### INFORMATION
====================

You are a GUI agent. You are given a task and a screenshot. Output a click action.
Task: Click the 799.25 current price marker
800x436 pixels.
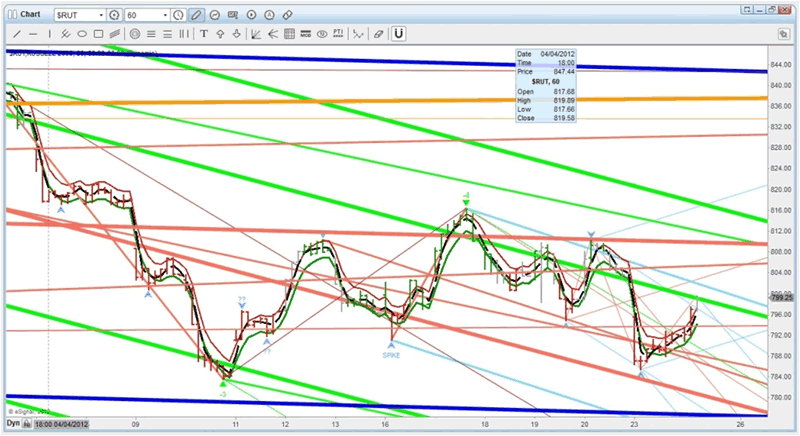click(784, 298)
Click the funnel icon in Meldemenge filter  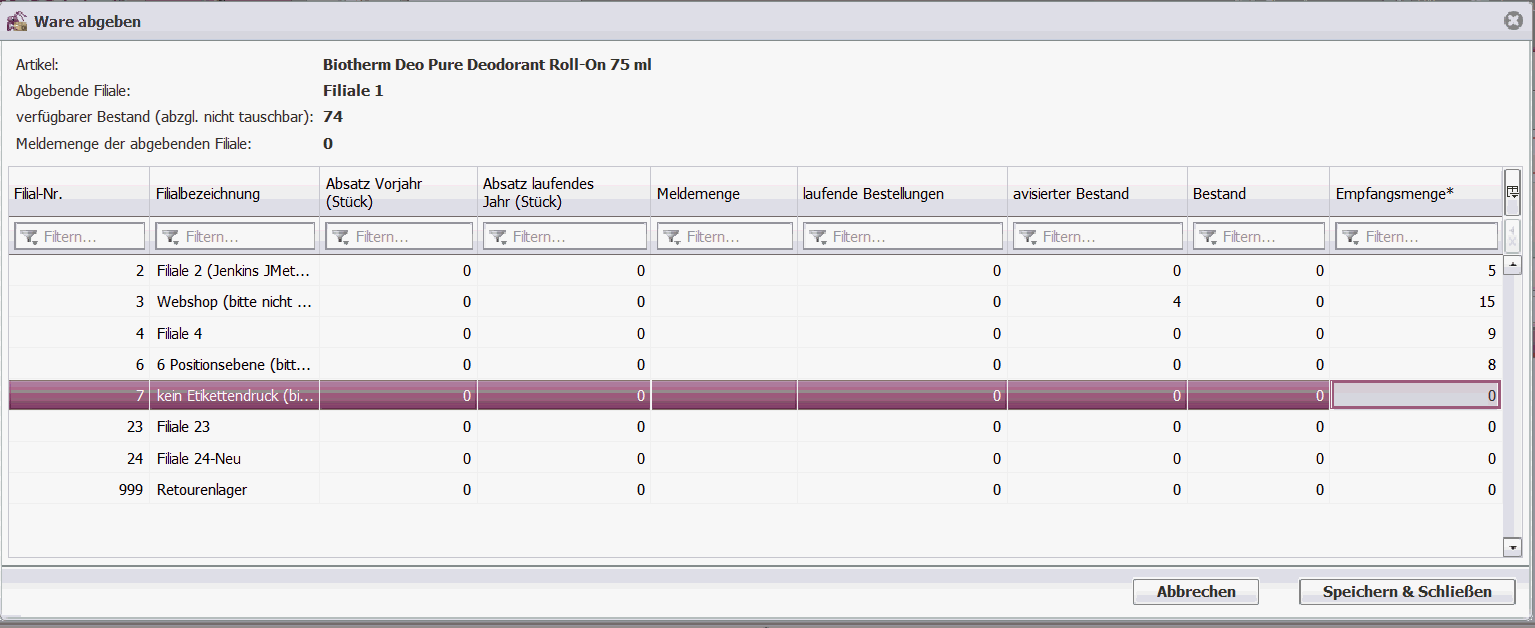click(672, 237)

====================

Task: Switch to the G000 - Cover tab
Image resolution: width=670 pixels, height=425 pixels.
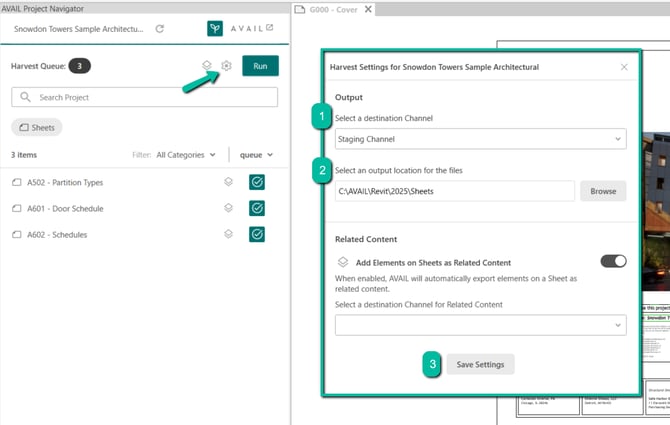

====================

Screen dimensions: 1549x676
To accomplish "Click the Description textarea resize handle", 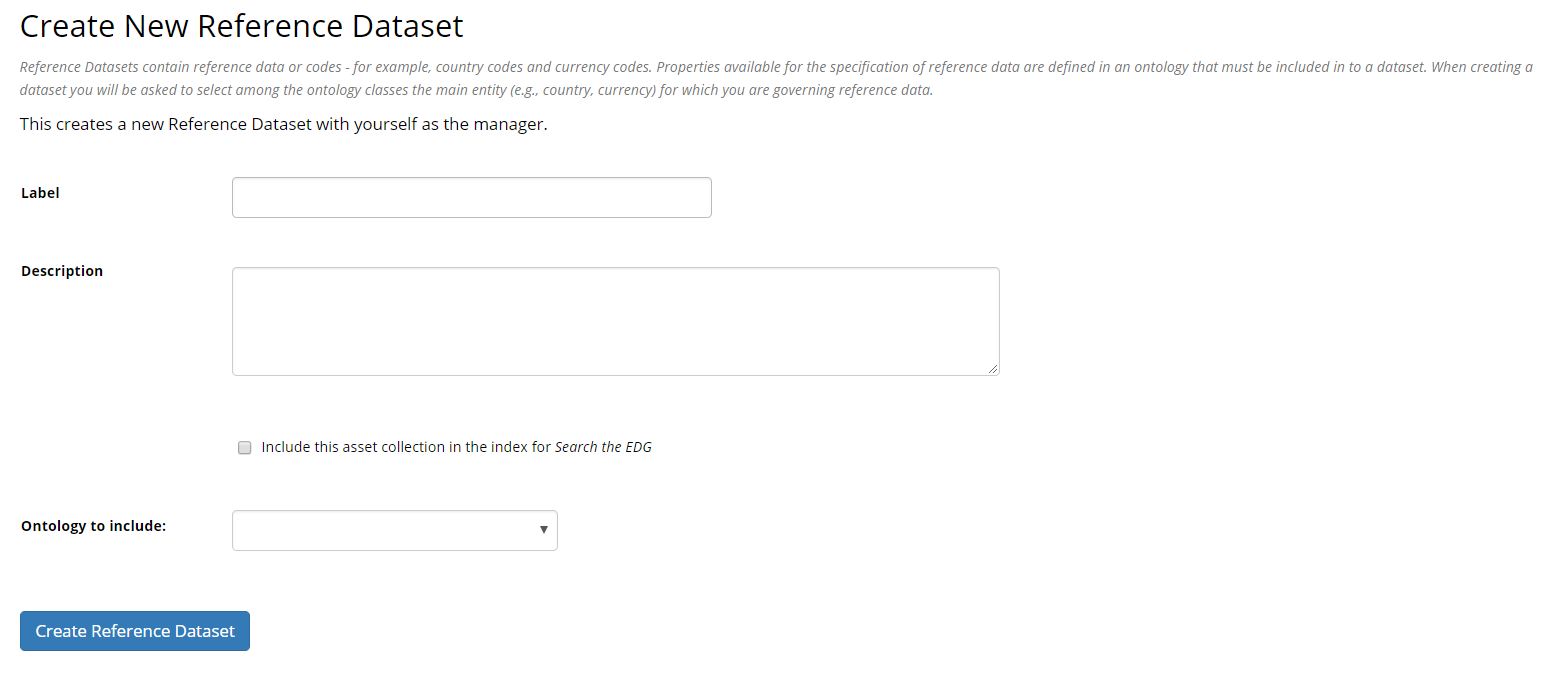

====================

### TASK STATEMENT
Reproduce exactly the section above that begins at the line containing "Task: Switch to the G000 - Cover tab" and ends at the line containing "Image resolution: width=670", leaving out all other lines.

### RESULT
Task: Switch to the G000 - Cover tab
Image resolution: width=670 pixels, height=425 pixels.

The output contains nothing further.